Perhaps Colin would not subject their offspring to the same unhappiness of her own childhood. Thus far, nothing in their marriage had been the same as her parents’ union.
But an innocent child was not something she was willing to risk.
So long as she could keep Colin’s interest at night, such a curiosity would never be realized. And that was for the best.
• • •
The movements of the servants throughout the castle had long since ceased, yet still Brianna lay awake in bed. Awake and alone.
Had the mattress always been so large when she’d slept in it by herself? Had the room always been so disturbingly quiet?
She shifted for the countless time, the warmth of her arousal long since cooled with her unease. Colin had missed supper with no word to her of his absence.
Bitterness rose in the back of her throat, and the heavy meat pie eaten earlier roiled in her stomach.
Something kept her husband from their bed.
Chapter Twenty-Four
Colin settled in beside Brianna’s sleeping form, his movements slow lest he wake her. The silver light of the moon shone through partially open shutters and lit her porcelain skin.
He wanted to pull her into his arms and let the warmth of her sleeping body ease the late-night chill from his flesh. But he dared not, not when he reeked of Marie’s perfume. She always wore more than necessary no matter how many times he had chastised her for it. The French and their heavy scents.
He lay stiffly beside his wife and smiled into the darkness. Marie was still as he remembered. Vivacious. Young. Impetuous.

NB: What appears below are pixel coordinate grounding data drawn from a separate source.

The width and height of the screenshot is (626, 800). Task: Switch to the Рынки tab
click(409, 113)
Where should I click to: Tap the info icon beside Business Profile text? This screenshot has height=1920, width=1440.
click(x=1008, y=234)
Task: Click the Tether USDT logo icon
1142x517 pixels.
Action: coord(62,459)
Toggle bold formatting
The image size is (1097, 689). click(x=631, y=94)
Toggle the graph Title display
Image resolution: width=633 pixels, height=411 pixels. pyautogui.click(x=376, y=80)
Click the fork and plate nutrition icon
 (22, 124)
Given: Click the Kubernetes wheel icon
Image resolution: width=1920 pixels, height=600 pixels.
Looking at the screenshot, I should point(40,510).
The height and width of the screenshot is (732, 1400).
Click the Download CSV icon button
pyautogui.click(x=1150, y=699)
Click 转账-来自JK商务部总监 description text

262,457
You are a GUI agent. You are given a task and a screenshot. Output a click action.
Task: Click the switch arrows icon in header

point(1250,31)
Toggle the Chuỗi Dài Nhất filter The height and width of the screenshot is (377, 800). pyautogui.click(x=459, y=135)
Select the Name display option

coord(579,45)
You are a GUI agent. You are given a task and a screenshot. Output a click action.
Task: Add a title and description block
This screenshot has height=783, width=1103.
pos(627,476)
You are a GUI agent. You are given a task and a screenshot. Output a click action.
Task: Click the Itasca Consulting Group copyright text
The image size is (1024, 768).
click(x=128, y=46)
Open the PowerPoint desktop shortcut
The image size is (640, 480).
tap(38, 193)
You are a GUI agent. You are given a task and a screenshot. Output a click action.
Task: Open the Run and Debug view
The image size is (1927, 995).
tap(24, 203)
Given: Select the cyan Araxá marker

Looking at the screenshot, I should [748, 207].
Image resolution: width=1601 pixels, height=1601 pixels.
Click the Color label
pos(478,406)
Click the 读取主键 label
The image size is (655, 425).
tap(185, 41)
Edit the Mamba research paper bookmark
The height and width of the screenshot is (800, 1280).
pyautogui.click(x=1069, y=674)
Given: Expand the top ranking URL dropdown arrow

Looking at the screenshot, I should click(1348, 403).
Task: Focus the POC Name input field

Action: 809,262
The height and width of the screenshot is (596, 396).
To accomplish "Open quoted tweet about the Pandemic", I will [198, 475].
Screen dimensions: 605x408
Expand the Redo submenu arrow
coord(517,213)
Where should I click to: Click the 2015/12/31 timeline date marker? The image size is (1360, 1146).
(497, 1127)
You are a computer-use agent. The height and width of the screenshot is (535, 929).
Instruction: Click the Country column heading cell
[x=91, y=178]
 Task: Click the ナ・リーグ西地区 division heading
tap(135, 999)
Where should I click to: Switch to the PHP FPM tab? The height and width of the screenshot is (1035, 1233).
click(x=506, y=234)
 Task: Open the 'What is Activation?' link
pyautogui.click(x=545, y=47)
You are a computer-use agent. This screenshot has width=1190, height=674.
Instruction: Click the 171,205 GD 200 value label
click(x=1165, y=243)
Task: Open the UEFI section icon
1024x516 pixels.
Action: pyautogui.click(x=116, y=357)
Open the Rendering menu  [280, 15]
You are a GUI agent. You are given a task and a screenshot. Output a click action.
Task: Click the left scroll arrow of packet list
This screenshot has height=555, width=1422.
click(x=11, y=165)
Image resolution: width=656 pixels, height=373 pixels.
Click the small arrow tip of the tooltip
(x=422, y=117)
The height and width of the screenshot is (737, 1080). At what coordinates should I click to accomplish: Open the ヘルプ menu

Her tinkling laugh had filled the room upon her arrival, and her flashing blue eyes sparkled like sapphires.
Several years had passed since he’d last seen her, and most of the night was spent making up for lost time. When he finally mentioned the letters, he knew Brianna would be well asleep. Surely the additional hour or two would cause no harm. Seeing his wife asleep beside him confirmed his assumption.
The smile faded from his lips at the thought of those letters.
Code. The whole damn set was written in some kind of code.
Together, he and Marie had pieced together half of the first page. A love letter of some sort. Certainly nothing that would assist Colin in his cause to thwart Lindsay’s investigation.
Brianna shifted in her sleep and rolled toward him. She nuzzled the pillow, and her soft sigh whispered across his shoulder.
Guilt fell heavy over Colin. He should have been in the room to see her to bed as he had every night before. At the very least, he could have sent word to let her know he would be late.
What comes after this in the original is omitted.